** YOUR OBJECTIVE **
Transcribe the review of Scorsese's World Cinema Project No. 5 exactly, starting at "As the Film" and ending at "another set appeared.".

** GIVEN TEXT **
┌──

World Cinema Project Kummatty
Kummatty | Still courtesy of Criterion

Scorsese’s World Cinema Project #5 Carries Serenity and Chaos

All the films in Martin Scorsese’s World Cinema Project No. 5 showcase filmmakers whose output deserves restoration, but Kummatty offers the most direct and unapologetic sensual pleasures.

Martin Scorsese's World Cinema Project No. 5
various
Criterion

Criterion’s sets of Martin Scorsese’s World Cinema Project were something I looked forward to since the project began. These boxes collect restorations of classic films from byways of world cinema, largely untraveled and unknown even to those of us who seek out “foreign films” made far from Hollywood. In countries that tend to dominate the narrative of cinema, the notion that films get made in Peru, Algeria, and Kazakhstan can seem like a distant, locked wing of the world.

As the Film Foundation’s World Cinema Project seeks under-seen and under-protected gems from countries without strong preservation efforts, so far, four sets have been released on disc. The first volume came out in 2013, the second in 2017, the third in 2020, and the fourth in 2022, only two years later. Maybe that got me too excited, for I was getting antsy at the passing of four years before another set appeared.

└──

** GIVEN MATERIAL **
┌──

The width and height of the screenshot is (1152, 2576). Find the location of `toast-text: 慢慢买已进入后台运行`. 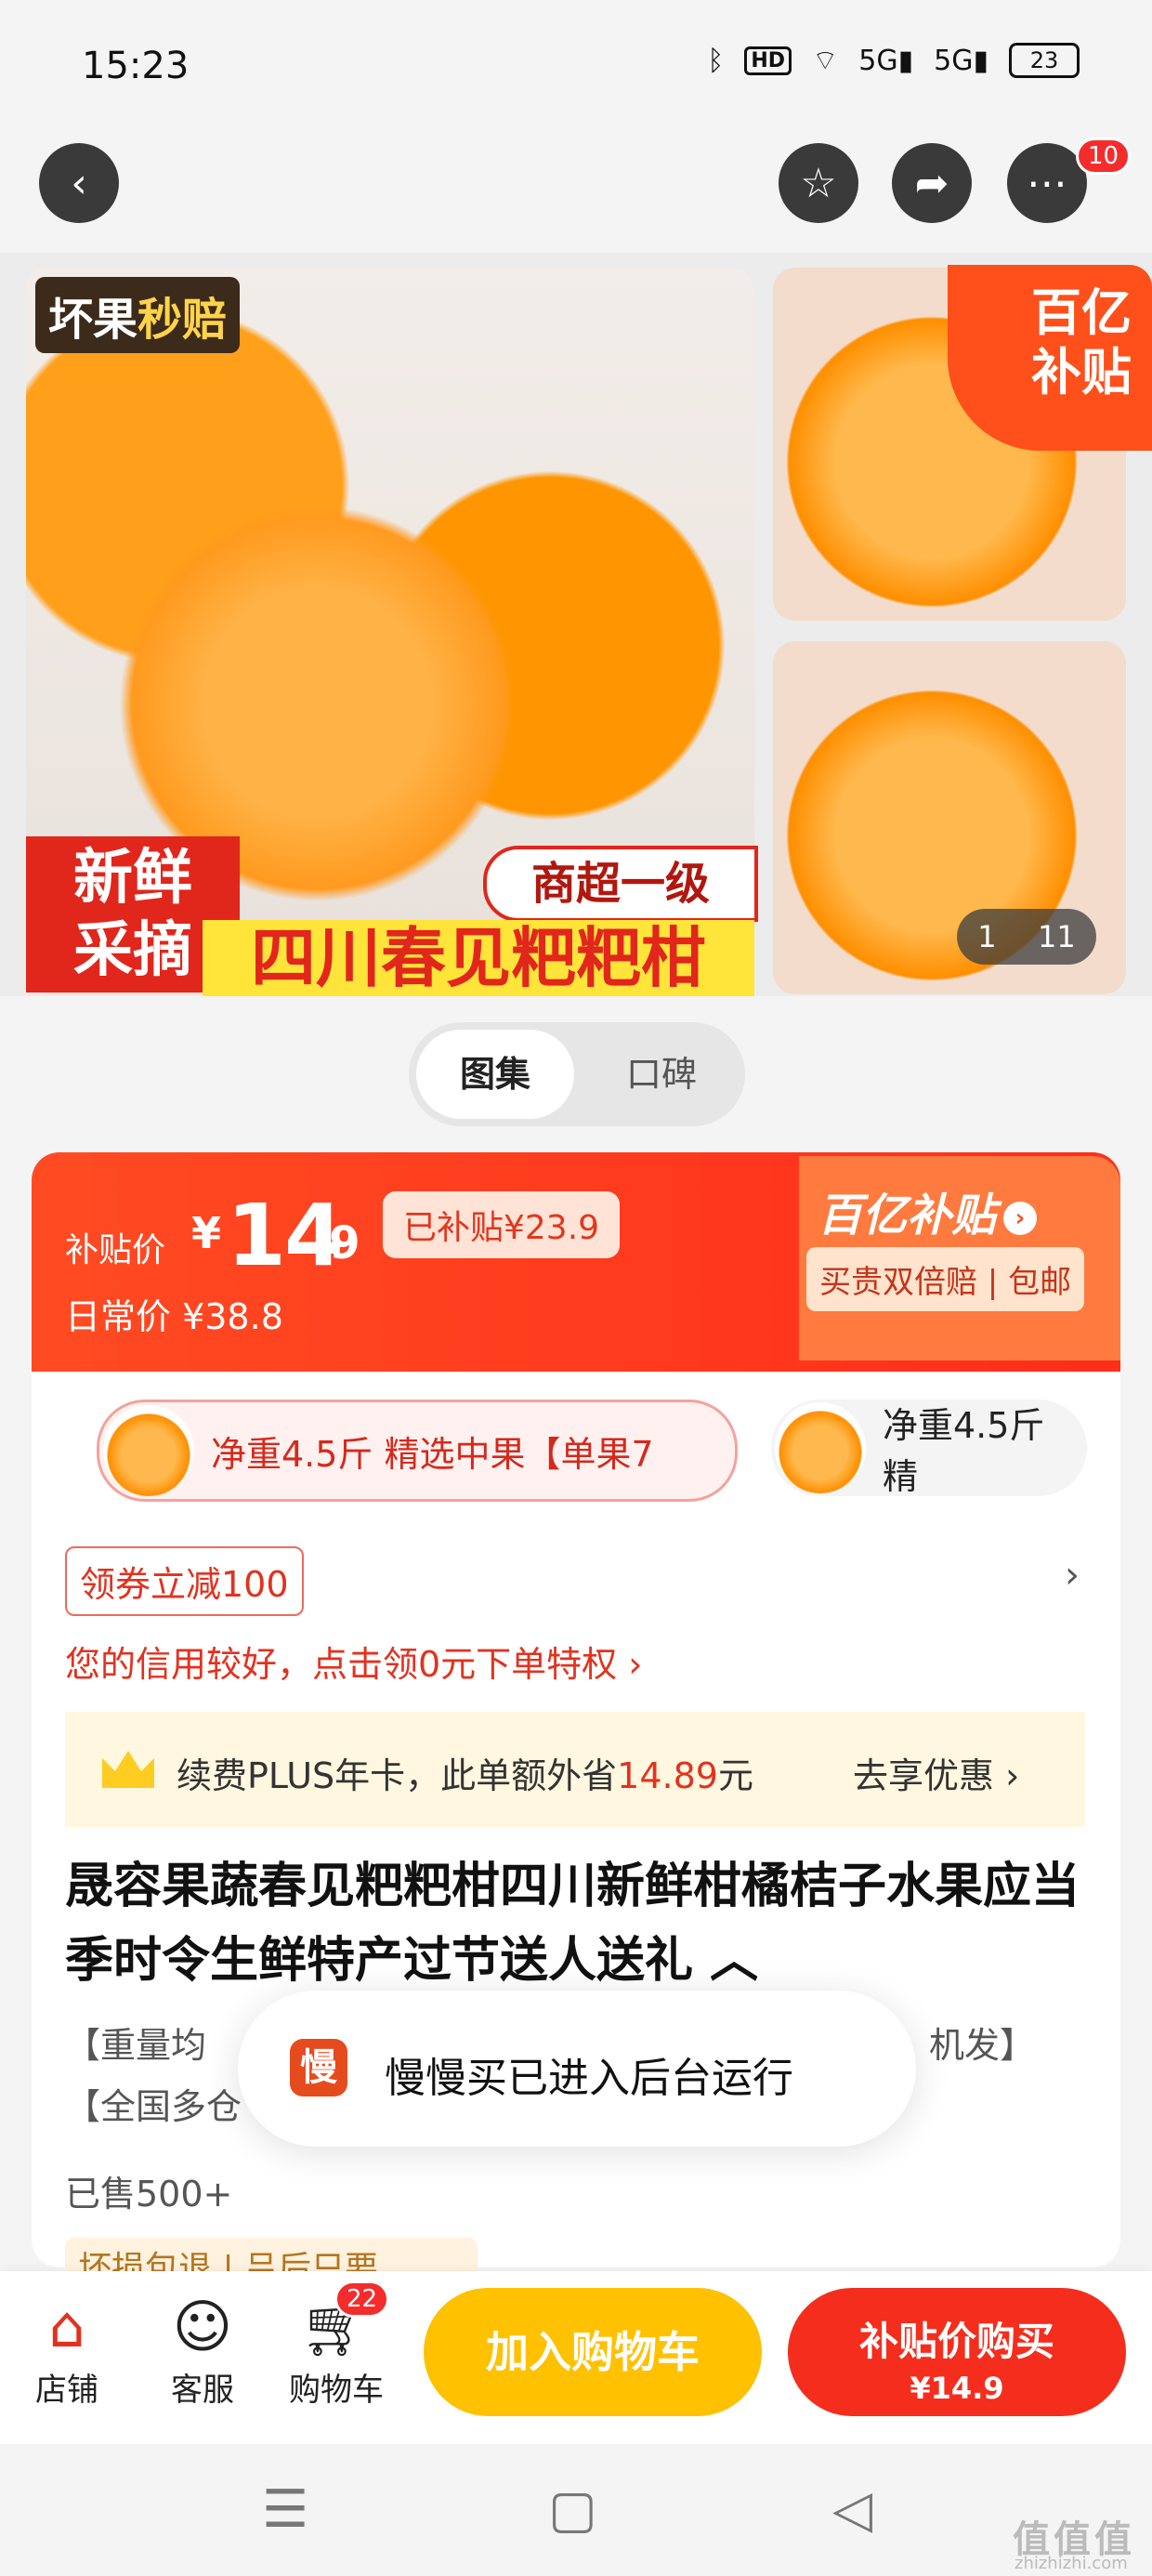

toast-text: 慢慢买已进入后台运行 is located at coordinates (589, 2078).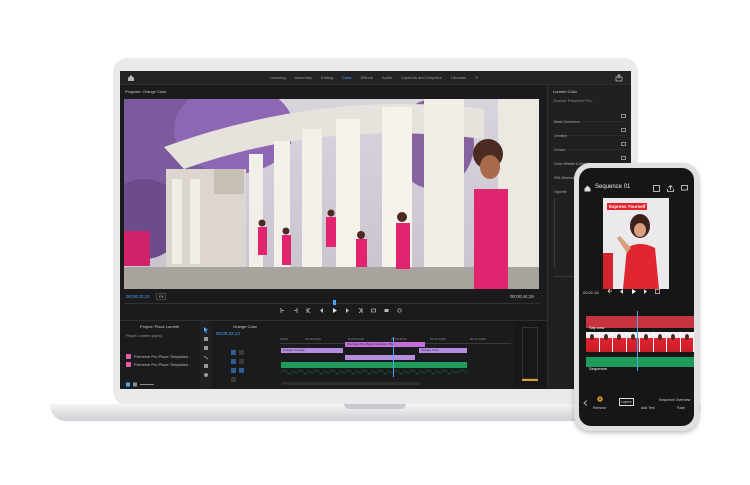 The height and width of the screenshot is (485, 750). Describe the element at coordinates (458, 78) in the screenshot. I see `workspace-tab-libraries: Libraries` at that location.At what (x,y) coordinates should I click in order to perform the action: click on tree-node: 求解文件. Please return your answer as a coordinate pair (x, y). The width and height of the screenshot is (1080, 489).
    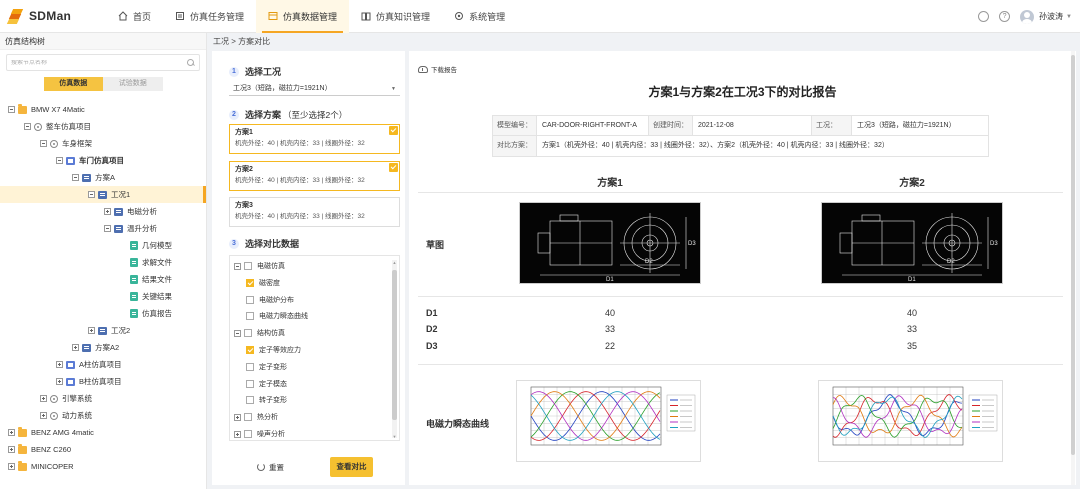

└──

** ANSWER BELOW **
As the Film Foundation’s World Cinema Project seeks under-seen and under-protected gems from countries without strong preservation efforts, so far, four sets have been released on disc. The first volume came out in 2013, the second in 2017, the third in 2020, and the fourth in 2022, only two years later. Maybe that got me too excited, for I was getting antsy at the passing of four years before another set appeared.